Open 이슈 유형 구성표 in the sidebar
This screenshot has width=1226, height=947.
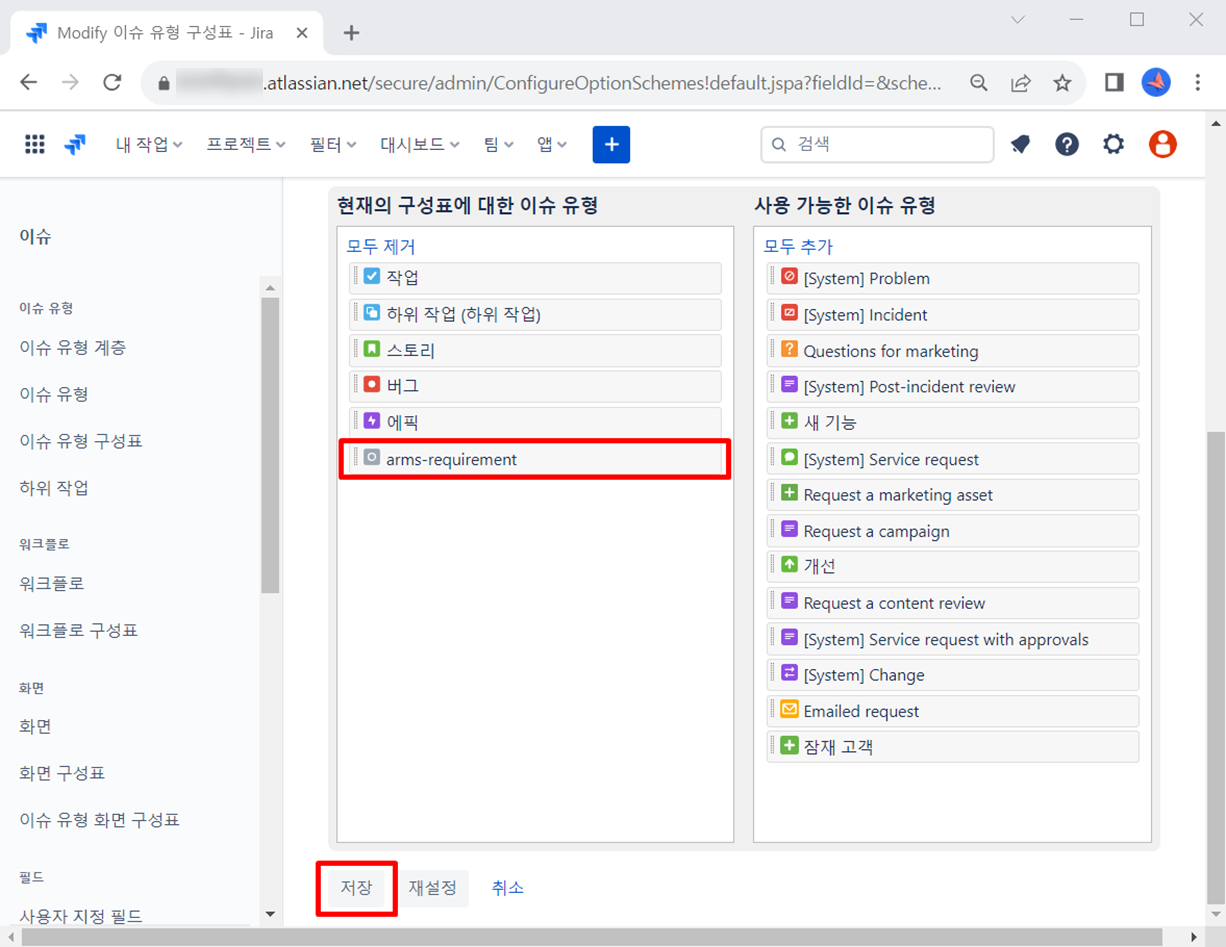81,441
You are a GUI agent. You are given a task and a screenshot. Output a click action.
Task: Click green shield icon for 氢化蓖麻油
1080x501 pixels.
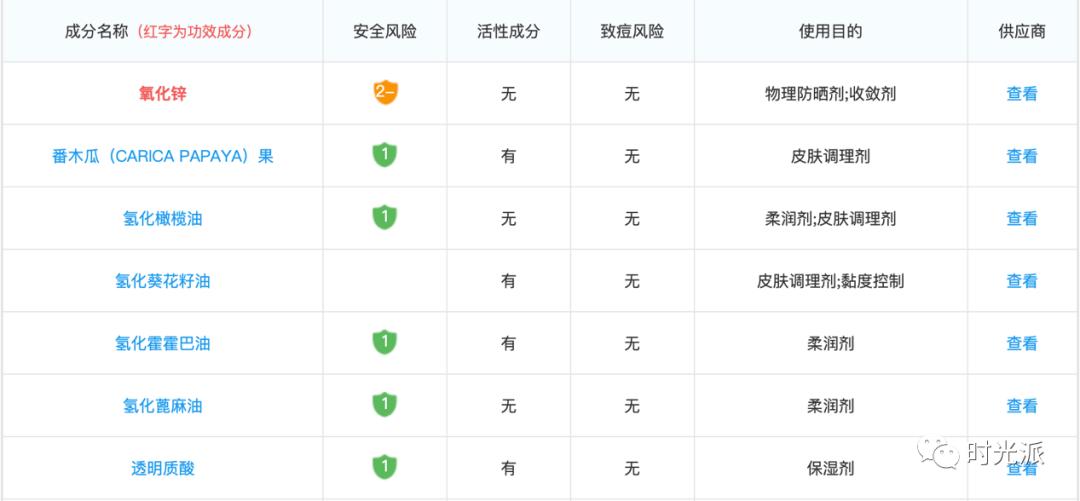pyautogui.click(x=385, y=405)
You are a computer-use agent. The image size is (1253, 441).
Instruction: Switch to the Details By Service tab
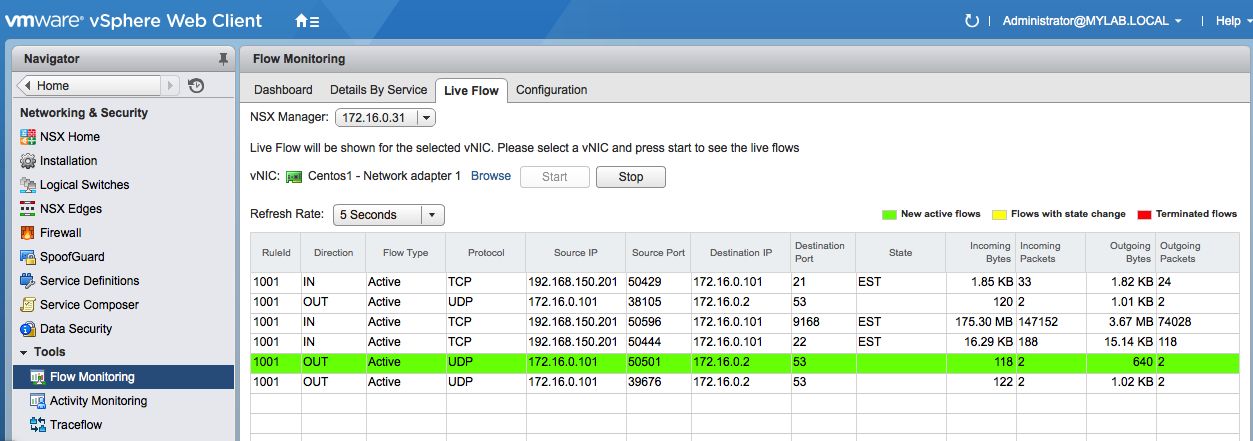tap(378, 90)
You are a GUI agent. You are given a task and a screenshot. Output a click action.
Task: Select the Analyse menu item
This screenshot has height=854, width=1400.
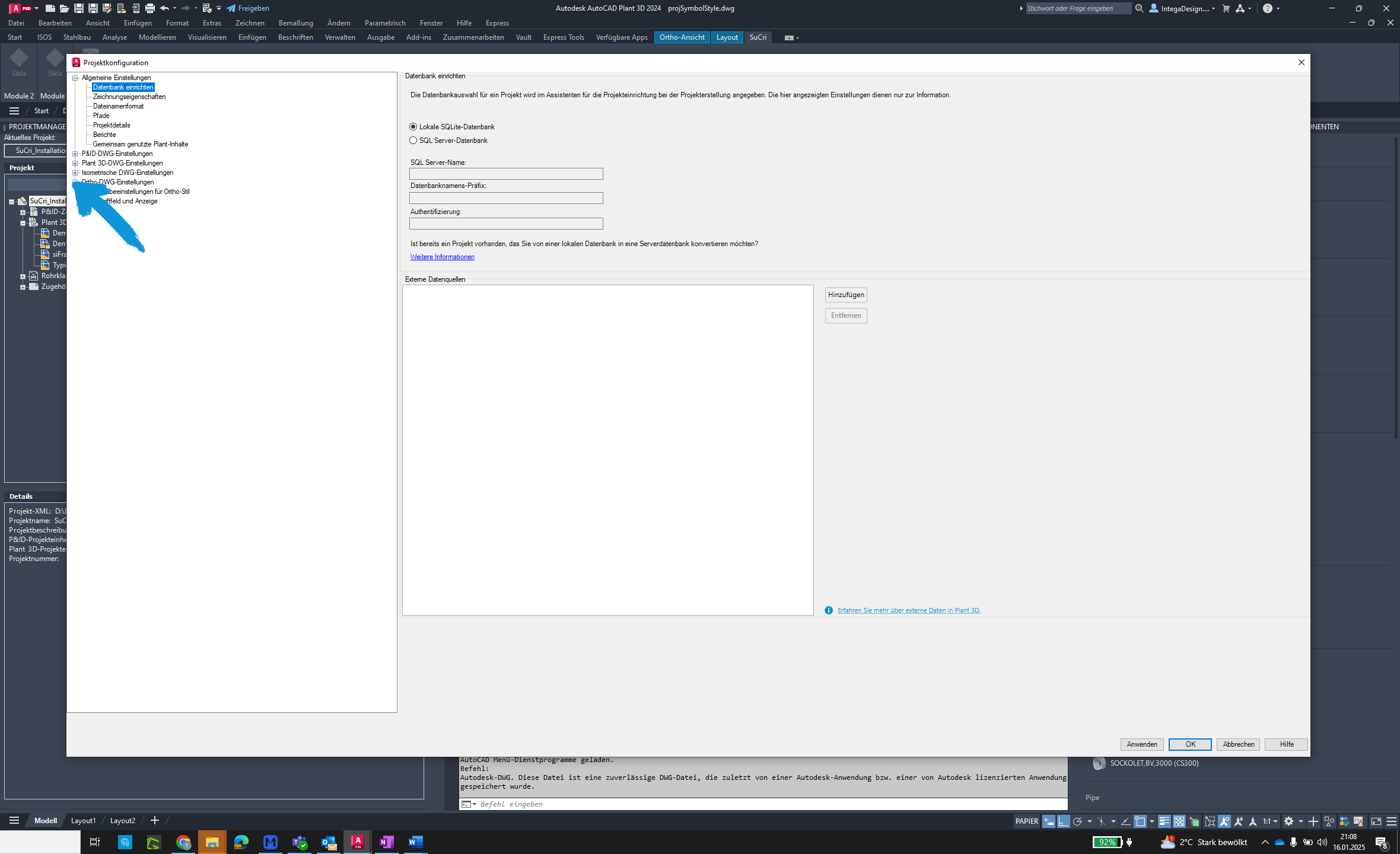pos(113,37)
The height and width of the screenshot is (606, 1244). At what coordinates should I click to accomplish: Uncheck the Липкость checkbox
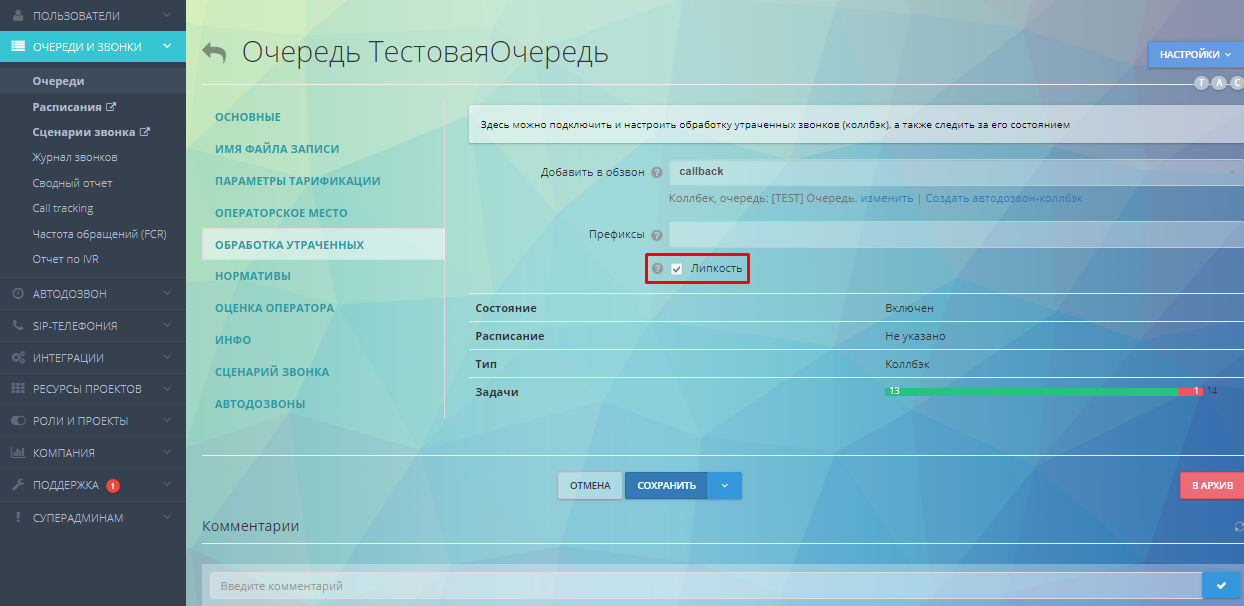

* * *

# AIM OF THE TASK:
Copy out exactly the lines that begin at the line with "You are a computer-use" and end at the final line of the entries above. Leave out the pictures.

# ANSWER FOR THE TASK:
You are a computer-use agent. The image size is (1253, 441).
Instruction: Switch to the Details By Service tab
tap(378, 90)
You are a GUI agent. You are given a task and a screenshot. Output a click action.
Task: Select the Analyse menu item
This screenshot has height=854, width=1400.
pos(113,37)
The height and width of the screenshot is (606, 1244). At what coordinates should I click to accomplish: Uncheck the Липкость checkbox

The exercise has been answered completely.